WHAT THE TASK ASKS
Produce a copy of every line in the records that holds the string "computer".
----------------
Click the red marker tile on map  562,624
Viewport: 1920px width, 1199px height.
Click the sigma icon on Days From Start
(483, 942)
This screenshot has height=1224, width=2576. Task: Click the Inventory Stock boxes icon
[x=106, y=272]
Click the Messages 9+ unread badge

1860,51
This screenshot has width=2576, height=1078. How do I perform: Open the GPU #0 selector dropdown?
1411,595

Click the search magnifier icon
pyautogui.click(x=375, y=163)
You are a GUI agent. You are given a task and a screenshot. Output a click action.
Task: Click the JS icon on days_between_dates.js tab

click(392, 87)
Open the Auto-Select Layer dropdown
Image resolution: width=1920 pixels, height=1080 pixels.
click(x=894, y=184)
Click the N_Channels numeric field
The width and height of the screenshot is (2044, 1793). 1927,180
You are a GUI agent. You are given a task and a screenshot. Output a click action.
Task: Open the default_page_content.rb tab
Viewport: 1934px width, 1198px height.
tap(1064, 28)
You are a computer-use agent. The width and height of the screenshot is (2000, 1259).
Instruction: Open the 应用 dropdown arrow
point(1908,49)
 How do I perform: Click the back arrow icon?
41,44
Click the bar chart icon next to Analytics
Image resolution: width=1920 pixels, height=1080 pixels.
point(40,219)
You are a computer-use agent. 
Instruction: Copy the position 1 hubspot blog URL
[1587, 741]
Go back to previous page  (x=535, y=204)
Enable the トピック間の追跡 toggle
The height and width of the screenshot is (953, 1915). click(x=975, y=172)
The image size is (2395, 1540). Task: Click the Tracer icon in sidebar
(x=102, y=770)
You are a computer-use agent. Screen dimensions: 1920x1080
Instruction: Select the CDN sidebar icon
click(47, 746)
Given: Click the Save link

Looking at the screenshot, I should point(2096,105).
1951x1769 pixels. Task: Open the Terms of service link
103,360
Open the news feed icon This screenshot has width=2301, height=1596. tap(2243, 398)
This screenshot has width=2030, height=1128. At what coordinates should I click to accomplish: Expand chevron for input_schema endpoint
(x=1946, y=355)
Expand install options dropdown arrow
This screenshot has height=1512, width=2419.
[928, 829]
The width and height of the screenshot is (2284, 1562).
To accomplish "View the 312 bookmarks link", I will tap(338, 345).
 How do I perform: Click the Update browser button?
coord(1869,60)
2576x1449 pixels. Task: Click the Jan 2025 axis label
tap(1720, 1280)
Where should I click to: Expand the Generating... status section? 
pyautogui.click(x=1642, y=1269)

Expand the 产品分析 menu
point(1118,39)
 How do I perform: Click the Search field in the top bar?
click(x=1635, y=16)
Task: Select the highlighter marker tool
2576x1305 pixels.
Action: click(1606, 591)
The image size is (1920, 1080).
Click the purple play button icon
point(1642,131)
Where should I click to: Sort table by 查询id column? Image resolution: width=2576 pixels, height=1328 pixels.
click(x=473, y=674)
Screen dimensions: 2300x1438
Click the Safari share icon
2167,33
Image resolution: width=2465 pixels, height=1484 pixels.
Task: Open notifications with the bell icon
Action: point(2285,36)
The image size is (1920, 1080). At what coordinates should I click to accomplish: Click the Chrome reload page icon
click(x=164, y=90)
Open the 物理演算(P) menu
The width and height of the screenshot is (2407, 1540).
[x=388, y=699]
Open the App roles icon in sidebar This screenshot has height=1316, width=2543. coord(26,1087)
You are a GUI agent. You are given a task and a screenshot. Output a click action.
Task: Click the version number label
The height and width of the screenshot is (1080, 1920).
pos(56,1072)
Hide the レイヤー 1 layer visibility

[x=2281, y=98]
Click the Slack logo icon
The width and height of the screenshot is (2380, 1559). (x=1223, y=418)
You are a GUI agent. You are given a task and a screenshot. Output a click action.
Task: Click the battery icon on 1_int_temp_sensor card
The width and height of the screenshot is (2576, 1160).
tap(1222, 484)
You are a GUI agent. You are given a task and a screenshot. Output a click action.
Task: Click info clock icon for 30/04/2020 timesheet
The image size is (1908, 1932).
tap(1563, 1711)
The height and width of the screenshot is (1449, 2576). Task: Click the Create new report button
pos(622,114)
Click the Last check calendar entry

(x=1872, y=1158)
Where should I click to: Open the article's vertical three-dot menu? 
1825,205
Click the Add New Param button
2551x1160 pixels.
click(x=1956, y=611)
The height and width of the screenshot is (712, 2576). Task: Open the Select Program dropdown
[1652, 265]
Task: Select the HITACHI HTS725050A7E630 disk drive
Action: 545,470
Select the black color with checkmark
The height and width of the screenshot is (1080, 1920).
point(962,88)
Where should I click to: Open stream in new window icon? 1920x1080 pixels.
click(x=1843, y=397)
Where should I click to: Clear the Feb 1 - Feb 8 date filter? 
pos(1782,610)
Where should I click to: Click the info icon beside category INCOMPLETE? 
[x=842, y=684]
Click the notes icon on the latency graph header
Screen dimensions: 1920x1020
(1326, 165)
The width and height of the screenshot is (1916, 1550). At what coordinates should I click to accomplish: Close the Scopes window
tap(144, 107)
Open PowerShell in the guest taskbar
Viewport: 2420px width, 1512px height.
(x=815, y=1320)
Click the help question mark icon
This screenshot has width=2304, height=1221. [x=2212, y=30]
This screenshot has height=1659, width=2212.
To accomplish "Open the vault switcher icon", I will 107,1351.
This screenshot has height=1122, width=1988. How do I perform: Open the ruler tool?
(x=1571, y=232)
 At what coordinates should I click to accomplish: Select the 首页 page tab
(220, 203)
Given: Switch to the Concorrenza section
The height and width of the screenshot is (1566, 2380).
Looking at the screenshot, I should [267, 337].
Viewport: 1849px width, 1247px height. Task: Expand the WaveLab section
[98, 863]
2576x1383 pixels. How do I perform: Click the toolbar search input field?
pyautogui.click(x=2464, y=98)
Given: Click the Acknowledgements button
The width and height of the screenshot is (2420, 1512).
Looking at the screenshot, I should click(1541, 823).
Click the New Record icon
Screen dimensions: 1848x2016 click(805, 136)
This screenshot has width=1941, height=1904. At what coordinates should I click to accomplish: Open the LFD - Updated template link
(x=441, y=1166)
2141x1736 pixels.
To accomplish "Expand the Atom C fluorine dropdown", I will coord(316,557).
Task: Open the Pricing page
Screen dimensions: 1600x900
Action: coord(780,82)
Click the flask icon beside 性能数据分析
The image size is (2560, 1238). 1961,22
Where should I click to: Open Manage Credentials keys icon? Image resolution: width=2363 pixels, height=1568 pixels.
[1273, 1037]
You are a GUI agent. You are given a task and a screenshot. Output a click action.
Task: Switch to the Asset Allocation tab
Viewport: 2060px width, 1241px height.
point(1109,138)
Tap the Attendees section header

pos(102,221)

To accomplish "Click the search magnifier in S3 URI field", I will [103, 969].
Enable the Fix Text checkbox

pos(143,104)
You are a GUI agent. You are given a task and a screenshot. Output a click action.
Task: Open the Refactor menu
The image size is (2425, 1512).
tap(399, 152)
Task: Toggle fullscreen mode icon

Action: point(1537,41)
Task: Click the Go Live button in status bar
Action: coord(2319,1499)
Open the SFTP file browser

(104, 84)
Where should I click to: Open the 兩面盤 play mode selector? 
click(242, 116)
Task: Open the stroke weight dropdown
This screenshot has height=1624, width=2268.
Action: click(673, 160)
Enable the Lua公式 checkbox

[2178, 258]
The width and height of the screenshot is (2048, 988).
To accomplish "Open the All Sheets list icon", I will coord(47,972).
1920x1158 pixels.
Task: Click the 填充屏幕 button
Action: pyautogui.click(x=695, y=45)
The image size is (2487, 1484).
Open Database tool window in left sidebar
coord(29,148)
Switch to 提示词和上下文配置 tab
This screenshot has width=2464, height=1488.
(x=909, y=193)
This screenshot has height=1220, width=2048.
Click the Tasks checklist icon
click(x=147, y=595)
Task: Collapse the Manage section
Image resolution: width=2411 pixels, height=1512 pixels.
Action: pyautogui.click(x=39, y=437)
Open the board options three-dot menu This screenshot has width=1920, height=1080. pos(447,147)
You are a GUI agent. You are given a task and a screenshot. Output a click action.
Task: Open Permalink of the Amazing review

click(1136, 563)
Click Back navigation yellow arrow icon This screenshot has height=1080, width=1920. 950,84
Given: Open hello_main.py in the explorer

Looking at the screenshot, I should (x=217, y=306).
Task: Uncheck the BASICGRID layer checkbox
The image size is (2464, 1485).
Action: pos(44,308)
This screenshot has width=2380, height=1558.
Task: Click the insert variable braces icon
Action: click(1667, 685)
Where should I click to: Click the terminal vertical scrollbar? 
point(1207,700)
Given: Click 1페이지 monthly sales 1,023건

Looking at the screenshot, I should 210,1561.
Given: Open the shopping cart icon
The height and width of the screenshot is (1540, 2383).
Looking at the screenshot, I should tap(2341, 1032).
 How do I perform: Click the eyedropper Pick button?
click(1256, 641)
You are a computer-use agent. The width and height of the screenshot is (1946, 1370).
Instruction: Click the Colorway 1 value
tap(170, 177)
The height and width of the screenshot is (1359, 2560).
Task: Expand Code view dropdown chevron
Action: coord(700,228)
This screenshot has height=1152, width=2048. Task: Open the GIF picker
----------------
TASK OUTPUT
You are a computer-use agent. The width and height of the screenshot is (2000, 1259).
You are a computer-use agent. 
You are a computer-use agent. Screen dimensions: 1920x1080
You are a computer-use agent. The width and height of the screenshot is (1946, 1370).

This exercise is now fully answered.